Jedes beginnende Jahr braucht bekanntlich einen oder mehrere gute oder gutgemeinte Vorsätze, um sich von allen ihm vorangegangenen Jahren abzugrenzen und seine Neuartigkeit zu beweisen.

Denn: ohne Jahreswechsel ist bisher noch absolut niemand ein neuer Mensch geworden. Die Bedeutung von Jahreswechsel ist es also, uns, den Menschen, die Notwendigkeit der Erneuerung aufzuzeigen, die nur durch Vorsatz zu erreichen ist.

Schon seit einigen Jahren bin ich bei einem Düsseldorfer Fitnessdiscounter eingeschrieben, dem ich per Dauerauftrag monatlich Geld überweise. Allein dieses Angemeldetsein hat einen nachweislichen Effekt auf die Grazie meiner Figur – es bleibt weniger Geld, das in unnötige Nahrung gesteckt werden könnte. Meine Dankbarkeit dem Unternehmen gegenüber könnte daher kaum größer sein – jeder weiß ja, welches Glücksgefühl einer modeindustriekonformen Proportion tagtäglich entspringt.

Um diesen positiven Effekt im neuen Jahr ins vermutlich Unermessliche zu steigern, habe ich mich bei einem weiteren Körperkultgiganten einschreiben lassen, diesmal in Berlin – was auch deswegen sinnvoll ist, da ich nunmal in Berlin lebe. Mein Quadrizeps jedenfalls hat auf die relative Nähe der angekündigten Betätigung bereits mit einer erwartungsvollen Schwellung seiner selbst reagiert, die mich zum Einen sehr beglückte, zum Anderen aber zwei Tage der Erholung nach sich zog; man soll ja nicht übertreiben.

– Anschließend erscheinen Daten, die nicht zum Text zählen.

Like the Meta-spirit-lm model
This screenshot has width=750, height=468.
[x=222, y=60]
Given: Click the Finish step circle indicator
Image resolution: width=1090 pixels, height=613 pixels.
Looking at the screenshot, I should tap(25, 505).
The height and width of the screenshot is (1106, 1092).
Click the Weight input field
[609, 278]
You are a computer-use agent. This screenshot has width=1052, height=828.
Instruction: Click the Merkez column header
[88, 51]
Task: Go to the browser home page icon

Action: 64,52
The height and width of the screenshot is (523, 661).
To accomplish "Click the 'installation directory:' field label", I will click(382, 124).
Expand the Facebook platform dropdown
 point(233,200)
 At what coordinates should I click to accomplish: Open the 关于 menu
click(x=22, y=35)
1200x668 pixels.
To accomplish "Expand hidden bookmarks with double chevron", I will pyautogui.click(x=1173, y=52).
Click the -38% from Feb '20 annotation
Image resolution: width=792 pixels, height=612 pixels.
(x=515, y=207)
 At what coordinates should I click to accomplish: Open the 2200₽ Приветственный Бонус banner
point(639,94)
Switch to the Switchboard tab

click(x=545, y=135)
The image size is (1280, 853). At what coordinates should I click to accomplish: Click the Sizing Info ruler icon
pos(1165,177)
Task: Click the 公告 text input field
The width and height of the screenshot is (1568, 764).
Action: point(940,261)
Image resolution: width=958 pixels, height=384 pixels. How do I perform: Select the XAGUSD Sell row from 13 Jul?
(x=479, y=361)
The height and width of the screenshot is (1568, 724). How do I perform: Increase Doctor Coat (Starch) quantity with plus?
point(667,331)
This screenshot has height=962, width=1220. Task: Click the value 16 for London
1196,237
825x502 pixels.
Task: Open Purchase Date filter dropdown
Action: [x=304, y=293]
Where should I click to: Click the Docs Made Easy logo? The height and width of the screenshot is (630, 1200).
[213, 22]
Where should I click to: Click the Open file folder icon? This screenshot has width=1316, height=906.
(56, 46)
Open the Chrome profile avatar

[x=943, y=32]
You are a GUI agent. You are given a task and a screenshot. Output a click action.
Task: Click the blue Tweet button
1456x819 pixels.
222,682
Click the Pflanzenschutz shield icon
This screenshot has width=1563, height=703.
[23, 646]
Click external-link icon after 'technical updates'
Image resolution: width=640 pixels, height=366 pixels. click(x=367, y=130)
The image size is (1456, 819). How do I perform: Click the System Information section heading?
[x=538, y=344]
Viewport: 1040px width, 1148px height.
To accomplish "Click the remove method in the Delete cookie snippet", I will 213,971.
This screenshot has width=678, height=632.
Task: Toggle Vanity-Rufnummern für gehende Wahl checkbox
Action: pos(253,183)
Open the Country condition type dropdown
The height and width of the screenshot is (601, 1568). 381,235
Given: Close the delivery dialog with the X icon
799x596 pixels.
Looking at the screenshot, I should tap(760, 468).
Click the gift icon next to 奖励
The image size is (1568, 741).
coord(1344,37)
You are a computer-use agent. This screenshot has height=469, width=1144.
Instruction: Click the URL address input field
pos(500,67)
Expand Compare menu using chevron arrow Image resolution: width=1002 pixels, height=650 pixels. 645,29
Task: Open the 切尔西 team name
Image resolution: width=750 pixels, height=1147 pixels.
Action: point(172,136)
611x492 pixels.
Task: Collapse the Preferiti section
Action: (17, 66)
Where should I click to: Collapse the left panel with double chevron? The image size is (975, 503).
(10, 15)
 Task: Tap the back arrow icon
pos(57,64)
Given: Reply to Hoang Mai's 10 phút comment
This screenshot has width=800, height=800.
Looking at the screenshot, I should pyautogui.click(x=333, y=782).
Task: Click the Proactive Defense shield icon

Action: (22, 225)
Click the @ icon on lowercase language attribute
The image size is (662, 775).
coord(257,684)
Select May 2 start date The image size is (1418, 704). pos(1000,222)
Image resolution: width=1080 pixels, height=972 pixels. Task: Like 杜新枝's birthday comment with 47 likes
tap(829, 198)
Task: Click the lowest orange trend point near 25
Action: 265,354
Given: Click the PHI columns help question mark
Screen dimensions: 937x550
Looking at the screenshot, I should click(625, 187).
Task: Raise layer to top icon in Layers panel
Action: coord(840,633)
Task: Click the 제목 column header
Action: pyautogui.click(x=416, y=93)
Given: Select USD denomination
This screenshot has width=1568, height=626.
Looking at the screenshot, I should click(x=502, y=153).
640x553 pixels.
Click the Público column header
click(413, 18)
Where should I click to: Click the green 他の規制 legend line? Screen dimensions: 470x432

Nachdem ich meinem Körper die verlangte Regenerationsphase gegönnt hatte, entschloss ich mich am Sonntag Nachmittag, mit meiner geballten Herrlichkeit höchstpersönlich die Pforten der Sexappealmaschine zu durchtanzen. Nachdem ich einige Stunden lang meine Tasche mit den wenigen tausend Objekten akribisch bestückt hatte, die ein solcher Besuch mit anschließendem Saunagang erfordert, schritt ich also mit pochendem Herzen und pfeifenden Lungenflügeln in Richtung der permeablen Fasern mit Buttermilchgeruch.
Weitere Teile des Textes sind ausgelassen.